As part of a carnival game, a 5.00 kg target is freely hanging from a very long and very light wire. Contestants can use one of two 1.5 kg balls to try to hit the target and deflect it high enough to win a prize. Ball A will have an elastic collision and bounce back toward you while ball B will have a nearly perfectly inelastic collision, but rather than sticking to the target, the ball will just drop straight downward to the ground after the collision. You can throw each ball with a velocity of 12 m/s. You are the first to try the game and which ball should you throw?

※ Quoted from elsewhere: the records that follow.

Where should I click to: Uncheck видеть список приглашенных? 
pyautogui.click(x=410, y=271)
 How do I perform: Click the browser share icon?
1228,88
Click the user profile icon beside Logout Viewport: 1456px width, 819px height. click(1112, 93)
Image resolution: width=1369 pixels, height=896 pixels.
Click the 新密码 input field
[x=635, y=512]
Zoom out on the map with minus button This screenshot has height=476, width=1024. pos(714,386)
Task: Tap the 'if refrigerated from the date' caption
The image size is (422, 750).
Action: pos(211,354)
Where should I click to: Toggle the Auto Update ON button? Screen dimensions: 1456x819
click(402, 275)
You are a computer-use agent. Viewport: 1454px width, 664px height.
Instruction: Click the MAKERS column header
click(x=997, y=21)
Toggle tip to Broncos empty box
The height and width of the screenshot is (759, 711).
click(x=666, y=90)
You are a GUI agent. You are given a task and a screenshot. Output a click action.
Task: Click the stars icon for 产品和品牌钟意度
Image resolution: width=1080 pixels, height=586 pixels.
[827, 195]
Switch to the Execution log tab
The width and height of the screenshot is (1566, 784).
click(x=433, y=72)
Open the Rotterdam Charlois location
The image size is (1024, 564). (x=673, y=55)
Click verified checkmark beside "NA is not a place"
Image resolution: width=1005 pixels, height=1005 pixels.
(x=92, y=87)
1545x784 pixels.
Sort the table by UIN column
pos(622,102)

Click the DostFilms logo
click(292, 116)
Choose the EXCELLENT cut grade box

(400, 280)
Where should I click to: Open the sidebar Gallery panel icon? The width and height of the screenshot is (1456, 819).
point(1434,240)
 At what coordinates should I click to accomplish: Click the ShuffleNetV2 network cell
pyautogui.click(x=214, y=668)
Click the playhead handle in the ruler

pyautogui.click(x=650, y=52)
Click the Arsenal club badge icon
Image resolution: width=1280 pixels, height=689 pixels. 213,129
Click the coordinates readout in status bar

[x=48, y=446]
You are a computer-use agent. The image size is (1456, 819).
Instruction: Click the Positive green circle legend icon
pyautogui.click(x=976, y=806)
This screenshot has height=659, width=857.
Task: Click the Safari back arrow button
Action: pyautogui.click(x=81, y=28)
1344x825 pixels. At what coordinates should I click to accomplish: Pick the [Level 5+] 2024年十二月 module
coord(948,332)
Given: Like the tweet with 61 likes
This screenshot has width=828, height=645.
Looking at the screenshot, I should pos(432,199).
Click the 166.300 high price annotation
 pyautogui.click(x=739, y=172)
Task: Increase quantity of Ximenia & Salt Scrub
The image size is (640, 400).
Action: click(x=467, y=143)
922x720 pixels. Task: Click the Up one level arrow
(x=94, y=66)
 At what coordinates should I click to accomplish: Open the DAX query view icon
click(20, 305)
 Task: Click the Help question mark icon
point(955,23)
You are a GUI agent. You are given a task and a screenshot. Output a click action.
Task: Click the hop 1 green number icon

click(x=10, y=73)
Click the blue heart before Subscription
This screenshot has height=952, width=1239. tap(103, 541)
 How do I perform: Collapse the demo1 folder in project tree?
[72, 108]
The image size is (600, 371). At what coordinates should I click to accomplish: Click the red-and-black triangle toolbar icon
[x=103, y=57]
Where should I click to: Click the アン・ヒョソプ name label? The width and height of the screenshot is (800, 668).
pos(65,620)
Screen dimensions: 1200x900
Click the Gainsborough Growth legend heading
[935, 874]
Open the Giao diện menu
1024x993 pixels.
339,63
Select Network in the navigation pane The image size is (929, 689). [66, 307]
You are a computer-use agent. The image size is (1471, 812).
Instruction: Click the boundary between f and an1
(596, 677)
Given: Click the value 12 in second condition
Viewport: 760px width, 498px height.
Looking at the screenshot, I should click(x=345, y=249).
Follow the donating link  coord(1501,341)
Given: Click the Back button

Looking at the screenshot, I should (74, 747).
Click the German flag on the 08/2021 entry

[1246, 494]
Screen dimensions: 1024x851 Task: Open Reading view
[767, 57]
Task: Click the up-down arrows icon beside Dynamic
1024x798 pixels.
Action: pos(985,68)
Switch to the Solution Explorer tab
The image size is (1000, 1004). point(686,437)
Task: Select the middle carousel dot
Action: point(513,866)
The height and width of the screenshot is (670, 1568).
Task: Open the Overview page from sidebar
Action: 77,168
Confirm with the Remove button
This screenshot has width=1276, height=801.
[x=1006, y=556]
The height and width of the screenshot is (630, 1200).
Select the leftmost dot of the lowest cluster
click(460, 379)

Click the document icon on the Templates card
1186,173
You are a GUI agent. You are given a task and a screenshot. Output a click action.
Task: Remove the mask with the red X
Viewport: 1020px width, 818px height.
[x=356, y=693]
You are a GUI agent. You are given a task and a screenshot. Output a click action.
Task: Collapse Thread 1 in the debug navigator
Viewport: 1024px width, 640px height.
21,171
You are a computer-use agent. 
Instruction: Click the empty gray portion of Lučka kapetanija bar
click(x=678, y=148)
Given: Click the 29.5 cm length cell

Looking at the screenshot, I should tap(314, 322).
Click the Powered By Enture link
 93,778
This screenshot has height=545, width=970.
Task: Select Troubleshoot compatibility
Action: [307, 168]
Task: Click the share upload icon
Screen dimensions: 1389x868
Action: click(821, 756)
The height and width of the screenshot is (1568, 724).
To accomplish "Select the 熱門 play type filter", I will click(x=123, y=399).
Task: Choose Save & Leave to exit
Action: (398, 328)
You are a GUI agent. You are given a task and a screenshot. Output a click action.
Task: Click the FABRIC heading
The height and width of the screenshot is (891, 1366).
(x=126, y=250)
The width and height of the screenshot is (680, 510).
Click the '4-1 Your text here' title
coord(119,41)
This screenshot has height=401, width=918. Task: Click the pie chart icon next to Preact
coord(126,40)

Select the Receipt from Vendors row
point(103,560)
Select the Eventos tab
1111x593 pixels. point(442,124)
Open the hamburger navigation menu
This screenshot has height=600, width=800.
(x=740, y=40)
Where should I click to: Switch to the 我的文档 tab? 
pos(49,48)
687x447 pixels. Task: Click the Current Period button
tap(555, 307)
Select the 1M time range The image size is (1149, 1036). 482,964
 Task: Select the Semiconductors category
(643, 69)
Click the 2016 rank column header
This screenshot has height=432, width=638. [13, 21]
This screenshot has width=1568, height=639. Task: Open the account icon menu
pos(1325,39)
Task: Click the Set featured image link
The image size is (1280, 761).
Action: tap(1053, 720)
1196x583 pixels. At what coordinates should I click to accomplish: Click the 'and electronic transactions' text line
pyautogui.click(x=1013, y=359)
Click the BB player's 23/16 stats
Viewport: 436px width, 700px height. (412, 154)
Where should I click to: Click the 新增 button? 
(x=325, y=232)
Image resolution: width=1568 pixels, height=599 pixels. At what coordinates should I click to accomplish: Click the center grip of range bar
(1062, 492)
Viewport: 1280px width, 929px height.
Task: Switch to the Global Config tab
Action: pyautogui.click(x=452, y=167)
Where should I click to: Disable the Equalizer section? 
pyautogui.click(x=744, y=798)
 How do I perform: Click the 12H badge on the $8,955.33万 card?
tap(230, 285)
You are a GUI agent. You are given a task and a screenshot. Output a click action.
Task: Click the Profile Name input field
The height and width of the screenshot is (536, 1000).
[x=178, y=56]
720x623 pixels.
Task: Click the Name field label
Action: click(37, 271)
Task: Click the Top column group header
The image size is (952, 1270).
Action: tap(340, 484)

Calculate the expected height the target will reach after each is thrown.

Answer 1

Answer:

Height ball A will deflect the target is 2.65 m

Height ball A will deflectthe target is 2.2 m

Ball A, will deflect the target to greater height, thus i will throw ball A

Explanation:

Given;

mass of the target, m₁ = 5.00 kg

mass of the ball, m₂ = 1.5 kg

initial velocity of each throw, u = 12 m/s

Throwing ball A; apply the principle of conservation linear momentum for elastic collision;

m₁u₁ + m₂u₂ = v₁m₁ + v₂m₂

The initial velocity of the target, u₁ = 0

The ball bounced back at the same speed, v₂ = -12 m/s

the velocity of the target after collision, = v₁

0 + 1.5 x 12 = v₁(5) + (-12 x 1.5)

18 = 5v₁ - 18

18 + 18 = 5v₁

36 = 5v₁

v₁ = 36/5

v₁ = 7.2 m/s

The vertical height reached by the target is given by;

v₁² = u₁² + 2gh

v₁² = 0 + 2gh

v₁² = 2gh

h = v₁² / 2g

h = (7.2)² / (2 x 9.8)

h = 2.65 m

Throwing ball B; apply the principle of conservation energy for the inelastic collision;

the kinetic energy of the ball will be converted to the potential energy of the target.

¹/₂m₁u₂² = mgh

¹/₂(1.5)(12)² = (5 x 9.8)h

108 = 49h

h = 108 / 49

h = 2.2 m

Ball A will deflect  the target to greater height, thus i will throw ball A.